Material provided =>
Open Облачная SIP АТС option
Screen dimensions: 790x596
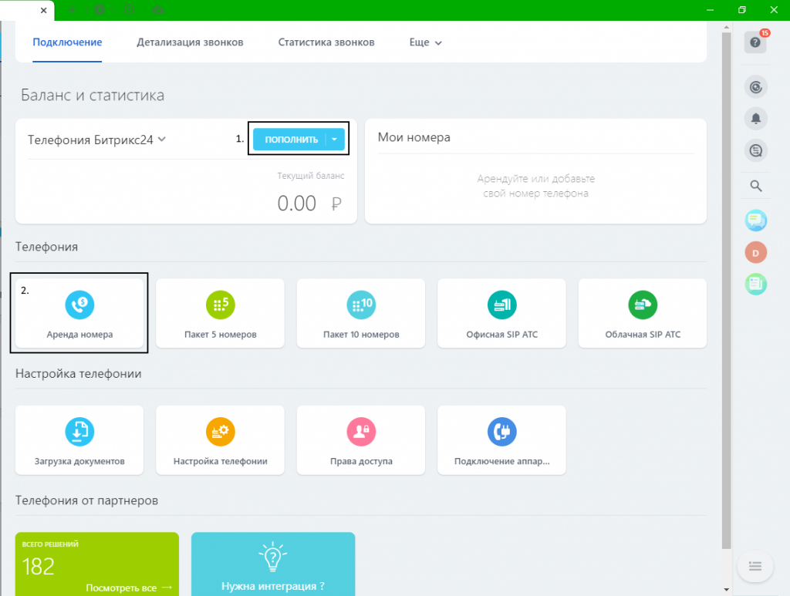coord(643,313)
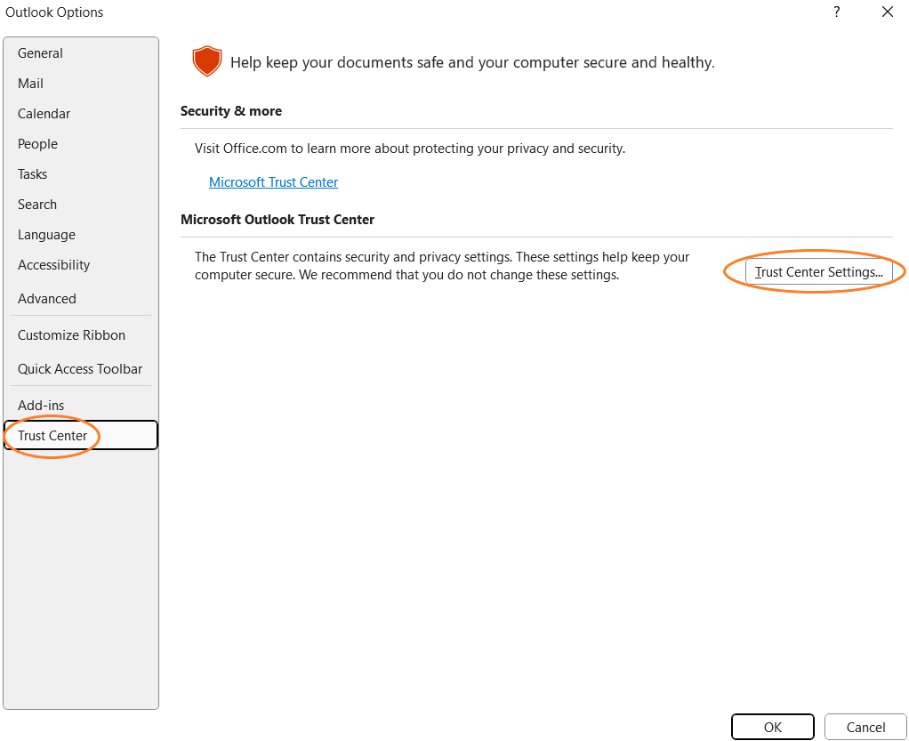
Task: Open the People settings page
Action: 37,143
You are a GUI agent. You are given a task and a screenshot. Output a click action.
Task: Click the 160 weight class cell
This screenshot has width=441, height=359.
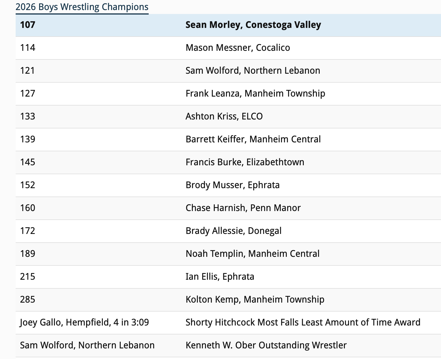point(28,208)
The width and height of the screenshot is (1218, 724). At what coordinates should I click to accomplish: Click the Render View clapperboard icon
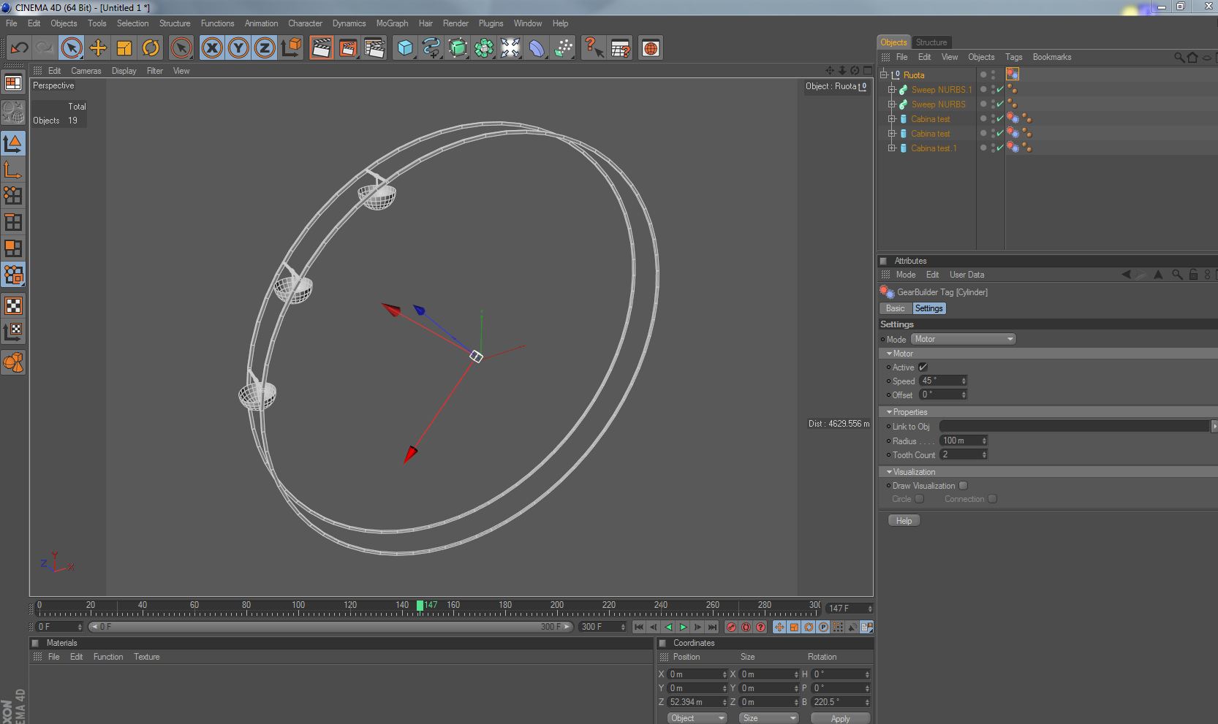click(x=321, y=48)
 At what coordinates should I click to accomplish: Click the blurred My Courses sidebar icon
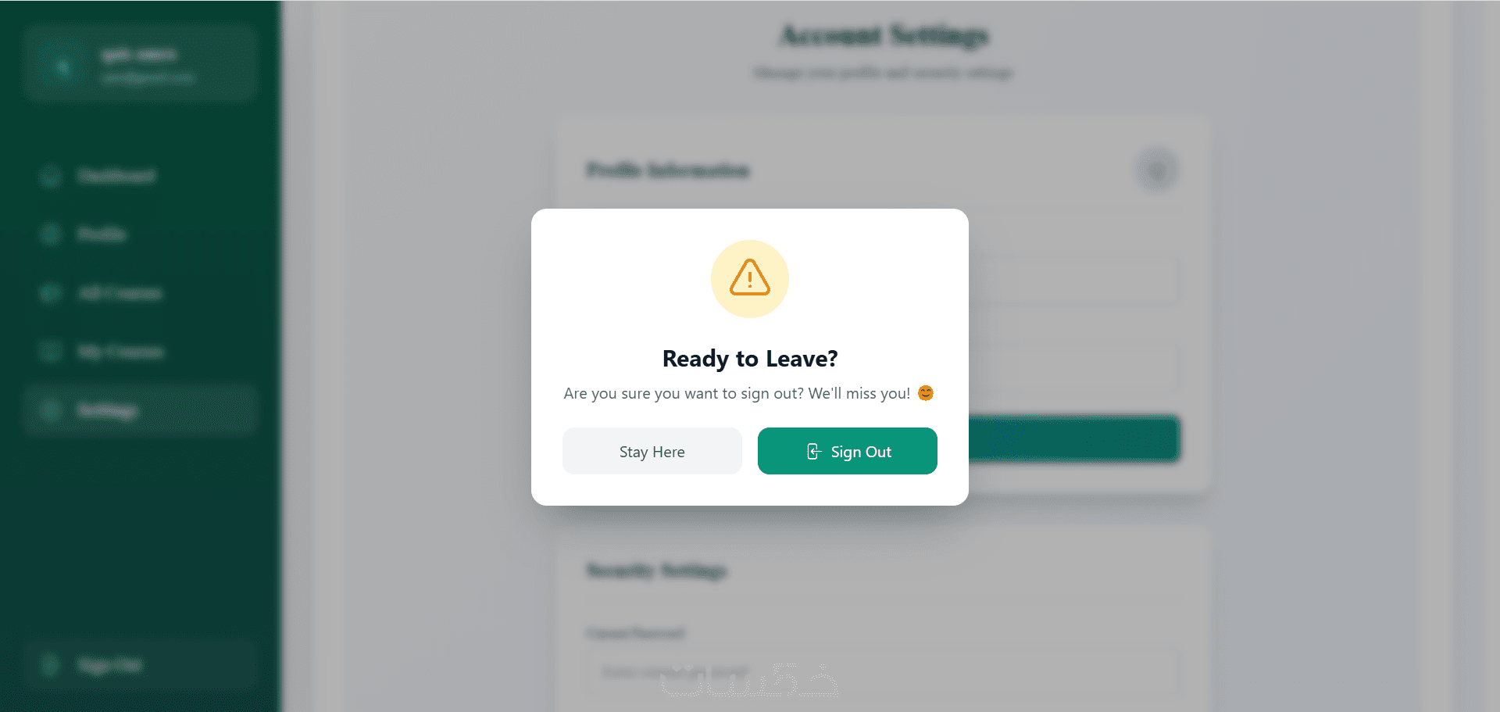pos(50,352)
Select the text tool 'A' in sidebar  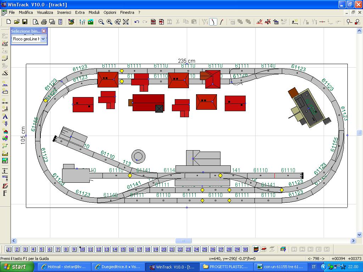(5, 117)
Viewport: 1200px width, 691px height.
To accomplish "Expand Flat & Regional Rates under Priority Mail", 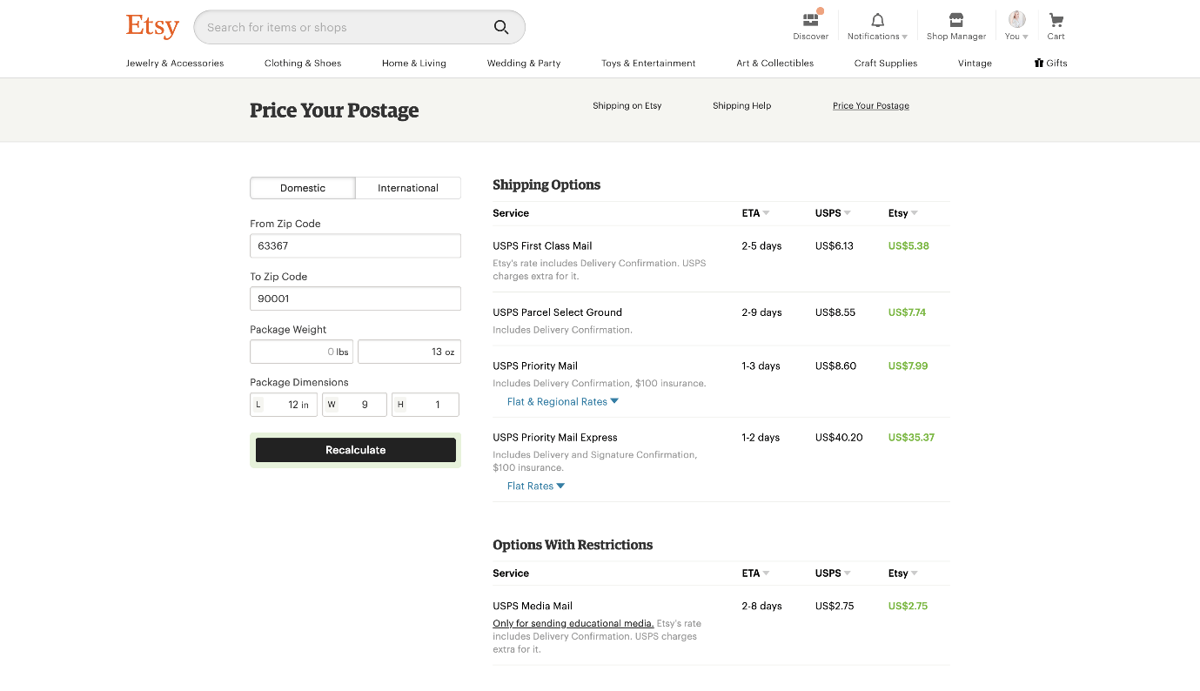I will point(562,401).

What to work on => If a line falls between the first line of the records above and the line containing "Task: Click the 160 weight class cell", inclusive, retype it exactly; leave pictures out.

Answer to this exercise =>
Open Облачная SIP АТС option
Screen dimensions: 790x596
coord(643,313)
Task: Open the People settings page
Action: 37,143
You are a GUI agent. You are given a task and a screenshot. Output a click action.
Task: Click the 160 weight class cell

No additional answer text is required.